● **TASK DIRECTIONS**: First find the line with "87 (18, 2442)" in the entries below, then set down exactly every line through the line with "地盤平面圖 (1219, 1048)", that line included.

● **GIVEN RECORDS**:
-*-*-

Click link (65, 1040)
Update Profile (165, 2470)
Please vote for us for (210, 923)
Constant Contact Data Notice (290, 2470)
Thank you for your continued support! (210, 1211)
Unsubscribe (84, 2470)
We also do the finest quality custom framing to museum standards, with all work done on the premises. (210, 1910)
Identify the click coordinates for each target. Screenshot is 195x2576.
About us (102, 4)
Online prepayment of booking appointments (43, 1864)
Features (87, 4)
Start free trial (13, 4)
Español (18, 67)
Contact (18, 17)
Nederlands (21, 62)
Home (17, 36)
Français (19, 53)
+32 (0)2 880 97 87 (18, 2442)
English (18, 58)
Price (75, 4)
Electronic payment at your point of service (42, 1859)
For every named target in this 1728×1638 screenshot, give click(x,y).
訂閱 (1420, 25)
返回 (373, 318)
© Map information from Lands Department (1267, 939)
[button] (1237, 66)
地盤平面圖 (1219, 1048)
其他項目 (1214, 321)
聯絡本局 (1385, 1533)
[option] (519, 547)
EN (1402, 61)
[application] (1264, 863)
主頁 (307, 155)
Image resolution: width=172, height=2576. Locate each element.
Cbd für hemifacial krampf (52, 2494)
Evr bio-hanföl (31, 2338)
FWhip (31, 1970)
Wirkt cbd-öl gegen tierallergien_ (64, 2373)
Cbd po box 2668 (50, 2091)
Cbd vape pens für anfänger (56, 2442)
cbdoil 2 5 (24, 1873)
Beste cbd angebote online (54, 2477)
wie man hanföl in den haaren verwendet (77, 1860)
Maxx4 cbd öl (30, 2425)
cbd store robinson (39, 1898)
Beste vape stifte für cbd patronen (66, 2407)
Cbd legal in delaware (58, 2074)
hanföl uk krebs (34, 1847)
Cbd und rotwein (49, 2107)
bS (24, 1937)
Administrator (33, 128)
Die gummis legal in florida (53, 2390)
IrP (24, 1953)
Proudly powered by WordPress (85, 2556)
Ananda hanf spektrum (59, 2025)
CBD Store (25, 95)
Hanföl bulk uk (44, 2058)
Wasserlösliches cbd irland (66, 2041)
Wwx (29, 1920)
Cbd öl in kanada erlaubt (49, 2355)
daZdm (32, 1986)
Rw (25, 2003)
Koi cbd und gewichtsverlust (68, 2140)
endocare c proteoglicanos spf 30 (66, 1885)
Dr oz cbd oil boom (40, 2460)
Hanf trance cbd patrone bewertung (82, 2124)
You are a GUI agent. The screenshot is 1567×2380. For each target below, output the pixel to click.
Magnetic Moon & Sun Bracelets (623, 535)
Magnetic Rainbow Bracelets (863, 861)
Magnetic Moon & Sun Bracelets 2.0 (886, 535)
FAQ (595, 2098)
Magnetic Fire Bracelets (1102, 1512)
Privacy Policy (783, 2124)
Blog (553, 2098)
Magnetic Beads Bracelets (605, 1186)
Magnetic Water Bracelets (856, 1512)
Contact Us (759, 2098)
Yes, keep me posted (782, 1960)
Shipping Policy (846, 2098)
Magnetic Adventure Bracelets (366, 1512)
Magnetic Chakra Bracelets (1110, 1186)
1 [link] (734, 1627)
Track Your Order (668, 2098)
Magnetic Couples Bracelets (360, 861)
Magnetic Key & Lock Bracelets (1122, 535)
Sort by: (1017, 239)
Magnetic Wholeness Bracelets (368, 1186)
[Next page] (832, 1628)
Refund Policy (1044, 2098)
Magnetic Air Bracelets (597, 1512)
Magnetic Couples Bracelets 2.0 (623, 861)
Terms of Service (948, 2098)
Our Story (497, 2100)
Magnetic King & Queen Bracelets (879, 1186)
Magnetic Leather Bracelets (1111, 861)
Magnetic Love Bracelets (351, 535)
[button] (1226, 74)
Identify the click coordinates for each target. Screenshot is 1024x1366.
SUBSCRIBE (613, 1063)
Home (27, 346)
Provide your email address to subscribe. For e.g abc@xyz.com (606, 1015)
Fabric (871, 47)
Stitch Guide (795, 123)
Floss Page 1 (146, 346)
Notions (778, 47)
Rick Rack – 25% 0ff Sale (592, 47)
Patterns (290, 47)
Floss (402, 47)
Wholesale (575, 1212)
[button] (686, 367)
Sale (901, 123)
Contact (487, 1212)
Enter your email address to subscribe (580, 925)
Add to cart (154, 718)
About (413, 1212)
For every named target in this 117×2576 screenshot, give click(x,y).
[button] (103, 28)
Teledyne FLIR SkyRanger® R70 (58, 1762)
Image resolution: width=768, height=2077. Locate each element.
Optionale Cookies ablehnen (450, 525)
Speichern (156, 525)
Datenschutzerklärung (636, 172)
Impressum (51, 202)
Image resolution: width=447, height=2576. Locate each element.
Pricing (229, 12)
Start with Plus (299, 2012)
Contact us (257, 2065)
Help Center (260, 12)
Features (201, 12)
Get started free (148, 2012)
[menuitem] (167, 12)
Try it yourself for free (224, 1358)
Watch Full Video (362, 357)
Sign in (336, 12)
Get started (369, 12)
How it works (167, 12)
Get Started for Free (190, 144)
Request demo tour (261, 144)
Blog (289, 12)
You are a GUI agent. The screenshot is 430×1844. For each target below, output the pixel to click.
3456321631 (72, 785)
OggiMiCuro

-*-*-

● **REPLY TO THE TASK**:
+32 (0)2 880 97 87 (18, 2442)
English (18, 58)
Price (75, 4)
Electronic payment at your point of service (42, 1859)
For every named target in this 1728×1638 screenshot, give click(x,y).
訂閱 (1420, 25)
返回 (373, 318)
© Map information from Lands Department (1267, 939)
[button] (1237, 66)
地盤平面圖 (1219, 1048)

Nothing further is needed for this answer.